What this task involves: Look through the data below and count each line where the word "tree" appears. Reply with the count alone.

Available data:
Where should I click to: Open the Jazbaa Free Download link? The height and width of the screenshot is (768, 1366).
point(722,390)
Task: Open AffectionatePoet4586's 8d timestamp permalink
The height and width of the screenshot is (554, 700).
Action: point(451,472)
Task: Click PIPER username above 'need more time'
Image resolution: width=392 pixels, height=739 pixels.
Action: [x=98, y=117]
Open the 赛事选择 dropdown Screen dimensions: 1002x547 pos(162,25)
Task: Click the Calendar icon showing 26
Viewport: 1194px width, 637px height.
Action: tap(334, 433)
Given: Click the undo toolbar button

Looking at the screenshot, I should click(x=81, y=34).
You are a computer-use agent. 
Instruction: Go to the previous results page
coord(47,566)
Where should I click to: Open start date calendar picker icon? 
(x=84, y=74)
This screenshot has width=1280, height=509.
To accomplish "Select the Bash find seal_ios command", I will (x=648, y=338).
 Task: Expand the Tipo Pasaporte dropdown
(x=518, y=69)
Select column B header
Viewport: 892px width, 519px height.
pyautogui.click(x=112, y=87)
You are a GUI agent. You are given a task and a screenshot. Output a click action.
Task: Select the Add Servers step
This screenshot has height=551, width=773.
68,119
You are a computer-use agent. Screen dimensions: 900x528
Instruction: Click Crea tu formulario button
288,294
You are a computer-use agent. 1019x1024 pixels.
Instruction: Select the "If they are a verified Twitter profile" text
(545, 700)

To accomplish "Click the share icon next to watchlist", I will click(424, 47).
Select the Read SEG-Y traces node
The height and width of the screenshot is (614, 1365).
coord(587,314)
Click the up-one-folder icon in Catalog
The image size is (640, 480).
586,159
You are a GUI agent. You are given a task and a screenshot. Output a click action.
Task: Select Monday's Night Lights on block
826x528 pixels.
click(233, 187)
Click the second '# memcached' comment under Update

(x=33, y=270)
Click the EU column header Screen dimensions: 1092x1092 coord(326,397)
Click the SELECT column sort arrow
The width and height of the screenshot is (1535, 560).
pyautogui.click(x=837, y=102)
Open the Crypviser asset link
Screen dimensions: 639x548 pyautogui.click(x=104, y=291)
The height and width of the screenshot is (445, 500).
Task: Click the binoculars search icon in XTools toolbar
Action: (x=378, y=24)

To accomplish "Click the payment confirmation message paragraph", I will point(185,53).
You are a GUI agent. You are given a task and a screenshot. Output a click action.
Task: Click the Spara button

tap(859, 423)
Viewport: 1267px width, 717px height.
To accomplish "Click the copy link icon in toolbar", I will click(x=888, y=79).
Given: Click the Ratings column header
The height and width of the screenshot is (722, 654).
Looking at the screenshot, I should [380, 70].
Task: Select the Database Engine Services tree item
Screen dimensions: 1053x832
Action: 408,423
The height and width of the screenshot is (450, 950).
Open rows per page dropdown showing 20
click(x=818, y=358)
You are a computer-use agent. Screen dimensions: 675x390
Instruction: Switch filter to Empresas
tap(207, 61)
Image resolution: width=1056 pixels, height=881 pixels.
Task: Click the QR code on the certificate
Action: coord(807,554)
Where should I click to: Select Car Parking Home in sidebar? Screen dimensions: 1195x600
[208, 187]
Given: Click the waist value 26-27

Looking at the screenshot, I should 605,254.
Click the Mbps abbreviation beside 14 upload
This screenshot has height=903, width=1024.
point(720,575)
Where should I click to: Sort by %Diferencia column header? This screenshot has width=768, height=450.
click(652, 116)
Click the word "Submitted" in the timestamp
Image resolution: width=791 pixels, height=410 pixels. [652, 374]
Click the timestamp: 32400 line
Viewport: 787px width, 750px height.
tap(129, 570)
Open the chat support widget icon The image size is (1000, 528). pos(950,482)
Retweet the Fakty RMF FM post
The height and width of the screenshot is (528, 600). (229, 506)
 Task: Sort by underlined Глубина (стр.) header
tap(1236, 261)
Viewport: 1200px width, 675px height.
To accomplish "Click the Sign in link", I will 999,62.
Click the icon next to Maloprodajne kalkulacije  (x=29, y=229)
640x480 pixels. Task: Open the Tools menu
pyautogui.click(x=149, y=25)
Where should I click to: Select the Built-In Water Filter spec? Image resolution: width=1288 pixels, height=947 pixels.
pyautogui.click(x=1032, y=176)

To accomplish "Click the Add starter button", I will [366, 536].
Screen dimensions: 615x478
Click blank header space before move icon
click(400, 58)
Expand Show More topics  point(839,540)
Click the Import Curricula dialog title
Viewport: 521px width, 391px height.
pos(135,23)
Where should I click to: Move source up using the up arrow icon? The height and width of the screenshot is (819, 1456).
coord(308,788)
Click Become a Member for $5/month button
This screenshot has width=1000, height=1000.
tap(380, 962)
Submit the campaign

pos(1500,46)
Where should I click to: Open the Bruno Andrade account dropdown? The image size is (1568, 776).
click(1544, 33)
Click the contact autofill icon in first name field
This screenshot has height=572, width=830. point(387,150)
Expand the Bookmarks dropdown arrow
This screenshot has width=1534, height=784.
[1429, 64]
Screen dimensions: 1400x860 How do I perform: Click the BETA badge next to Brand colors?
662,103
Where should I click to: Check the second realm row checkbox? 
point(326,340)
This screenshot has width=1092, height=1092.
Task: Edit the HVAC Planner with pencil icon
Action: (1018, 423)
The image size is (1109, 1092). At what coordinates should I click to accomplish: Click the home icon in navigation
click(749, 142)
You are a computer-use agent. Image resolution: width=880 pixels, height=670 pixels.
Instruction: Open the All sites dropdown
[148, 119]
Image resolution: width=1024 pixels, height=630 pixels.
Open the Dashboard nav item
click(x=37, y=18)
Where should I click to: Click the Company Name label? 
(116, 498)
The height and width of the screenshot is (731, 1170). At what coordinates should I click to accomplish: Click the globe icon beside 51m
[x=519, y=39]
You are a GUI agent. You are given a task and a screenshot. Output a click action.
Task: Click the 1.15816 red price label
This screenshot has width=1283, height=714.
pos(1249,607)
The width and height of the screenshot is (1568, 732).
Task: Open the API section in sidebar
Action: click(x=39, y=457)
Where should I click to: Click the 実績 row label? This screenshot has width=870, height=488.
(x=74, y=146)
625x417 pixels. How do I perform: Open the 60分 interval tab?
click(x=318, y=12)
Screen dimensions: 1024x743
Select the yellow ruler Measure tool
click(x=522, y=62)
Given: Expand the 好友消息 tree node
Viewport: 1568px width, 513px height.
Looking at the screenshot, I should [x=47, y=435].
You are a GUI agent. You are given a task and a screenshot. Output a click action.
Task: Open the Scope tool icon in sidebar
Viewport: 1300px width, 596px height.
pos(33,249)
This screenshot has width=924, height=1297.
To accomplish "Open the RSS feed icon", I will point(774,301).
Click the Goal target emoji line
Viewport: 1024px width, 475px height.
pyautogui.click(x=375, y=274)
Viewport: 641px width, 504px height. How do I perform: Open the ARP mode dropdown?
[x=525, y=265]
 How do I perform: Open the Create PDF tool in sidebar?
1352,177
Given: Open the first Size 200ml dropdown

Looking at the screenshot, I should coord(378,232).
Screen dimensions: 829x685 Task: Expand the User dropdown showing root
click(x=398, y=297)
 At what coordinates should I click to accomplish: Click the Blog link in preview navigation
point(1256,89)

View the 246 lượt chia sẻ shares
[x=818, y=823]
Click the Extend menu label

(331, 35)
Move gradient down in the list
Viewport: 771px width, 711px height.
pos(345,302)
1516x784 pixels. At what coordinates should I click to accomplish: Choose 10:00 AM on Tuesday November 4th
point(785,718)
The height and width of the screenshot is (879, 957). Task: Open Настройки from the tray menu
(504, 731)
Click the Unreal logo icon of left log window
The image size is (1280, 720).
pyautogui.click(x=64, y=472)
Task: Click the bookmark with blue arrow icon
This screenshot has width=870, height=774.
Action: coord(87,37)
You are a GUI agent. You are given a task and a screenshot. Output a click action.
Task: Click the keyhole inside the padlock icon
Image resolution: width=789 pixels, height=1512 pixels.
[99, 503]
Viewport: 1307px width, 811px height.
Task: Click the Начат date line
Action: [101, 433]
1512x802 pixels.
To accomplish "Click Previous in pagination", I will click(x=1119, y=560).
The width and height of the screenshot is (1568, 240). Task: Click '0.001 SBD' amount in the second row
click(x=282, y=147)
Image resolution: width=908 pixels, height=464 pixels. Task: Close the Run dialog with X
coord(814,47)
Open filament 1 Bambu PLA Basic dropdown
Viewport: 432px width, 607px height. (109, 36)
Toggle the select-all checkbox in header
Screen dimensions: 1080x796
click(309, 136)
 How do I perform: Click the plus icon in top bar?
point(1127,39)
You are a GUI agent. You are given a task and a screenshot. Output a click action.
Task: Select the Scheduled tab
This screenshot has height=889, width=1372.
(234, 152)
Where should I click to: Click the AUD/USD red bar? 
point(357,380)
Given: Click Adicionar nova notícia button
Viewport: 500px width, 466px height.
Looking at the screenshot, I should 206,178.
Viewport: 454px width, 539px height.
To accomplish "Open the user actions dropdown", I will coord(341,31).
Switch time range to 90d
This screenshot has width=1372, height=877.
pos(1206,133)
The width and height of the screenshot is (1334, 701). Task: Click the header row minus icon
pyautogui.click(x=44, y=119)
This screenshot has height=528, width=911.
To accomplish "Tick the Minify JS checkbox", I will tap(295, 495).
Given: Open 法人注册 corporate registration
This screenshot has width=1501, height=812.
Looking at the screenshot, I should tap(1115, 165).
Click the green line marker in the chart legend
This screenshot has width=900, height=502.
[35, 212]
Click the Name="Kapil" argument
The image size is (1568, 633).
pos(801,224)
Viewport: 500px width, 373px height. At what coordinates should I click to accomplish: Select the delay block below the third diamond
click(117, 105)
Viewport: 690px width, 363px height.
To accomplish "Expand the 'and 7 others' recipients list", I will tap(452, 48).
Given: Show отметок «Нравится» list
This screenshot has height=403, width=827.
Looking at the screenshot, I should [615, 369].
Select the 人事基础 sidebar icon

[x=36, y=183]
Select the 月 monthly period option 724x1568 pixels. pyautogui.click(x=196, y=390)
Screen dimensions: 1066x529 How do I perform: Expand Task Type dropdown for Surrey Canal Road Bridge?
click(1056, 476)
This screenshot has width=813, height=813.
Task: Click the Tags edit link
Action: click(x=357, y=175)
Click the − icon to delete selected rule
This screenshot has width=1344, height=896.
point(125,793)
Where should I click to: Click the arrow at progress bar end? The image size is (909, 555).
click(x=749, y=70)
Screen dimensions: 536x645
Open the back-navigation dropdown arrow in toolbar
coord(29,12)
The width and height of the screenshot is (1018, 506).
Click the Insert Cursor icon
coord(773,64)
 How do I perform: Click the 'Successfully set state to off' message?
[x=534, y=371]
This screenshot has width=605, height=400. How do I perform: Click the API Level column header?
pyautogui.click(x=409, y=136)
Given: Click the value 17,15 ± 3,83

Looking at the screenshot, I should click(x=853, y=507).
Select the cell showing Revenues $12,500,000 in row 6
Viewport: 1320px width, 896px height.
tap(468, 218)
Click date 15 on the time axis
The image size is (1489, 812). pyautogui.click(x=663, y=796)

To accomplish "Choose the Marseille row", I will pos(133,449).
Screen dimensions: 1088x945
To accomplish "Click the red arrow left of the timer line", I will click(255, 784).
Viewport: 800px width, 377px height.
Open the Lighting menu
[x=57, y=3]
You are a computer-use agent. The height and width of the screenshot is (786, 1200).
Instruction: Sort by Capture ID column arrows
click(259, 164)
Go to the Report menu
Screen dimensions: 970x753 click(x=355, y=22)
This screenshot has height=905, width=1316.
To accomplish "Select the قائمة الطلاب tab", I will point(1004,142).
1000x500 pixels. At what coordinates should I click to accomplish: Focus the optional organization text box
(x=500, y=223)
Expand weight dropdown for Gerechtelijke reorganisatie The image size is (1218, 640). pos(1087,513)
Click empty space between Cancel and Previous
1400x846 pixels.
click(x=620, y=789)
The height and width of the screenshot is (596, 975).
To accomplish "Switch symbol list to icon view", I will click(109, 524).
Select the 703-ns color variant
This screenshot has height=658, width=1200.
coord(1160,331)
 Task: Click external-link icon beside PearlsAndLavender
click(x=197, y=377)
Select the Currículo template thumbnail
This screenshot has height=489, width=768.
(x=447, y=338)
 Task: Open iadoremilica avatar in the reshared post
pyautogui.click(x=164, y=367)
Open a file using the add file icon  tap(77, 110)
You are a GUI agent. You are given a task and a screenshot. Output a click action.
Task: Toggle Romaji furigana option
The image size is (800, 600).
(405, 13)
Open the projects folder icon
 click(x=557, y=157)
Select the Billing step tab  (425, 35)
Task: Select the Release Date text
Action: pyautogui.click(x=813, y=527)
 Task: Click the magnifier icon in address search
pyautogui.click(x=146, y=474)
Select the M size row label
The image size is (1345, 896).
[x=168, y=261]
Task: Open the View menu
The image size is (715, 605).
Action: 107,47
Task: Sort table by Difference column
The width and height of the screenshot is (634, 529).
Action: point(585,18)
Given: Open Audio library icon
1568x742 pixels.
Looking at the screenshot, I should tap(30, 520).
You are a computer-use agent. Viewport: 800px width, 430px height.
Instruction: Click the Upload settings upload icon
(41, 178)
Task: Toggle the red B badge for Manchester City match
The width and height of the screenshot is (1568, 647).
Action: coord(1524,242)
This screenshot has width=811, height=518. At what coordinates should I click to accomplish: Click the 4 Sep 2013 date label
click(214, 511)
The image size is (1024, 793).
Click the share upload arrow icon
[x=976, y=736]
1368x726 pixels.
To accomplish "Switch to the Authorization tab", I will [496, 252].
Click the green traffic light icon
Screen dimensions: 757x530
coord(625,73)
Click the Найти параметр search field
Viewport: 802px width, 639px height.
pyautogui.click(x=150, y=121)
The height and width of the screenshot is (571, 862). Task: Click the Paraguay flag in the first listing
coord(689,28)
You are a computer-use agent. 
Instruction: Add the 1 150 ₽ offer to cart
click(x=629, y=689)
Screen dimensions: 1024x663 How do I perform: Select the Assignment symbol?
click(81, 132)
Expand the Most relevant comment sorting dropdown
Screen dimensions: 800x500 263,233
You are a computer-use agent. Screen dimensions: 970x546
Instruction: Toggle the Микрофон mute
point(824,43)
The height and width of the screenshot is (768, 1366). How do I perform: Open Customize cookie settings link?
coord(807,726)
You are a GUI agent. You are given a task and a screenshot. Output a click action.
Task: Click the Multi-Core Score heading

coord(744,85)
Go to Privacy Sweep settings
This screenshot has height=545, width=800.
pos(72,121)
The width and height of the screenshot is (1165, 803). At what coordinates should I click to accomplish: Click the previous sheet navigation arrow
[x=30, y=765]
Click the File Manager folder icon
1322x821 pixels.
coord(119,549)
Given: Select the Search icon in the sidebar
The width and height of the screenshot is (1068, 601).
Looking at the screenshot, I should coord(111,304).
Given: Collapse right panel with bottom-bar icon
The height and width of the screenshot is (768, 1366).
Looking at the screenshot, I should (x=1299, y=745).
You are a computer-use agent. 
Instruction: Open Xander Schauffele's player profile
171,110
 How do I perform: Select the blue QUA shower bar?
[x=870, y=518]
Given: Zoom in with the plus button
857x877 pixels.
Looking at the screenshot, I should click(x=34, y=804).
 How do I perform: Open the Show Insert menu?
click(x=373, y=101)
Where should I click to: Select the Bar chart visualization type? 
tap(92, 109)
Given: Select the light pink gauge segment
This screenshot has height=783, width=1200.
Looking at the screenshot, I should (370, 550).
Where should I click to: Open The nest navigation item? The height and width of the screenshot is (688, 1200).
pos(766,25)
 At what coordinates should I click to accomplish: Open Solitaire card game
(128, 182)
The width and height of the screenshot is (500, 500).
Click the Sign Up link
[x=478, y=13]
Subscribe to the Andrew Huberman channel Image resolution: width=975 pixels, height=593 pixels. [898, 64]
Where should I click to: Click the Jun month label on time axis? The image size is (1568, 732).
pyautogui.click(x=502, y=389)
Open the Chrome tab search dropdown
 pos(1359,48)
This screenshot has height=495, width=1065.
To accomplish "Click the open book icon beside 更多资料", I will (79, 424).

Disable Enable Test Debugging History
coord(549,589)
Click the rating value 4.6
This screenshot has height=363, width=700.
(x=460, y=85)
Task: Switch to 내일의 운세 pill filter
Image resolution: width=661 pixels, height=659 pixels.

Solution: 2